I suspect that most here will side with him over Dick Morris on almost any subject, but I tend to agree with comments Morris made a bit later on Fox, apparently referring directly to the Krauthammer statements, characterizing them as “nonsense.” Morris believed that, given the Dem majorities in Congress and the arm-twisting to be applied back in DC in September and the importance of the bill to the entire Democratic coalition but especially its leadership, the main chance for defeating it rested on red state Dems being terrified.

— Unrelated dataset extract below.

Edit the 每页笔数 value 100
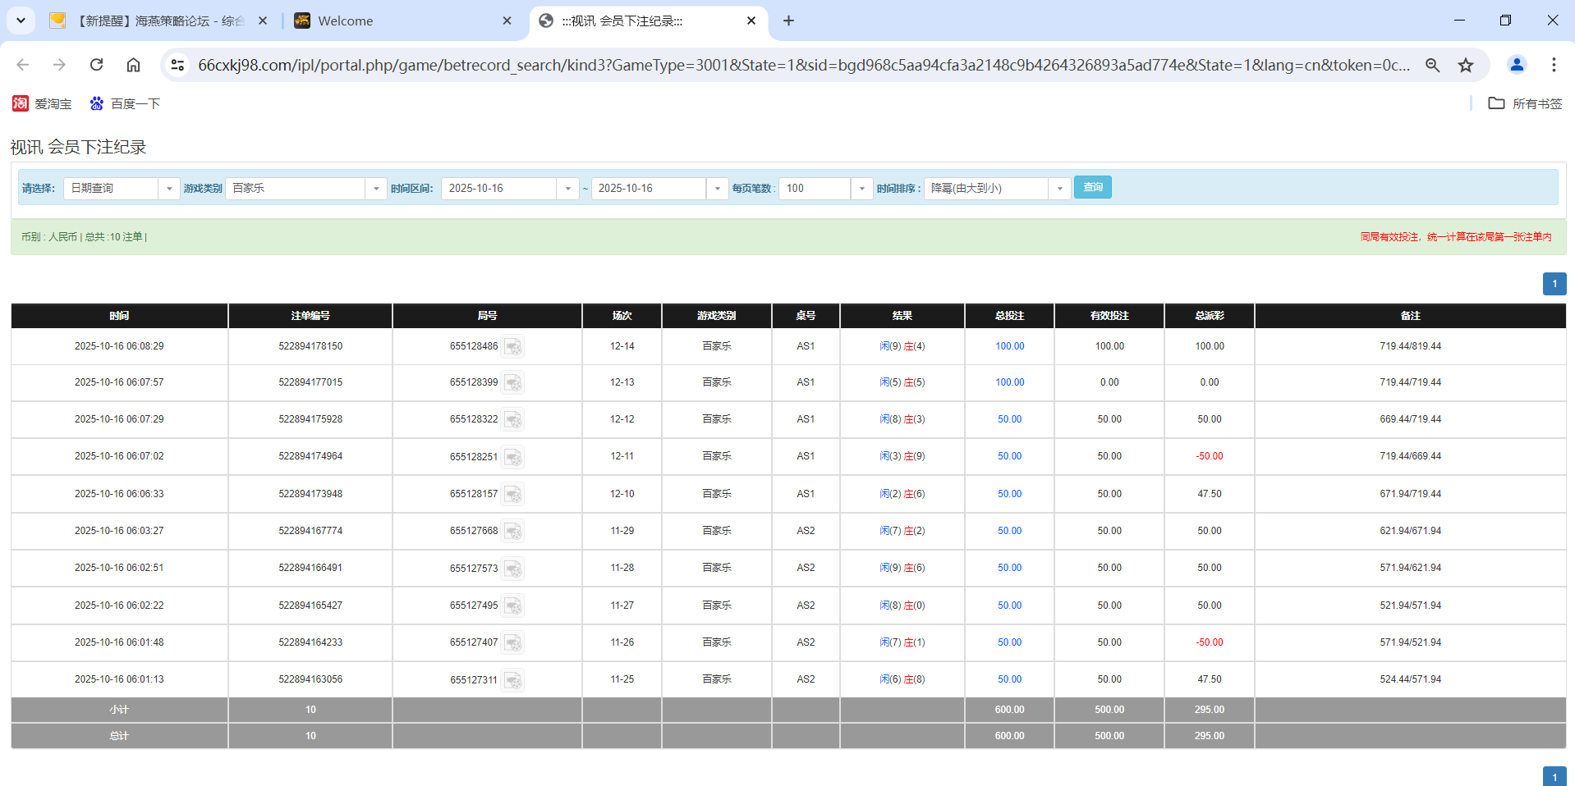This screenshot has width=1575, height=786. pos(815,188)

August 11th, 2009 at 11:50 am
Colin, I should have made that point the Dr K has said the same thing Hayes did on a previous show, which is where I recall the “excuse” comment as having been made (though I seem to recall Krauthammer saying it would not be an excuse Dems could use.)
In any case, I see the protests and the hub-bub that surround them as a temporary blip. Everyone seems to have their horror story where Obamacare is concerned. Even Obama fan Ed Koch (my next least favorite mayor of NYC after David Dinkins) wrote at RCP today that he is concerned about losing his gold-plated coverage were the current bill to be passed. Ultimately, a lesser type of “reform,” if it can be called that, will pass, though TGL will call it a “resounding victory.”
August 11th, 2009 at 12:00 pm
Phew – I thought we were going to get into a fight – over whether it should be “protestEr” or “protestOr.”
Our recollections differ on what Dr K said. I remember being struck with how excessive it was – reminding me of what I consider to be a weakness of his for rhetorical melodrama – but I was multi-tasking at the time, so maybe I misheard. Maybe the Corner will print one of its transcripts today.
August 11th, 2009 at 12:08 pm
No need, your Czarship. I defer. My memory she ain’t so good nowadays.
“When asked to decline, I always decline.”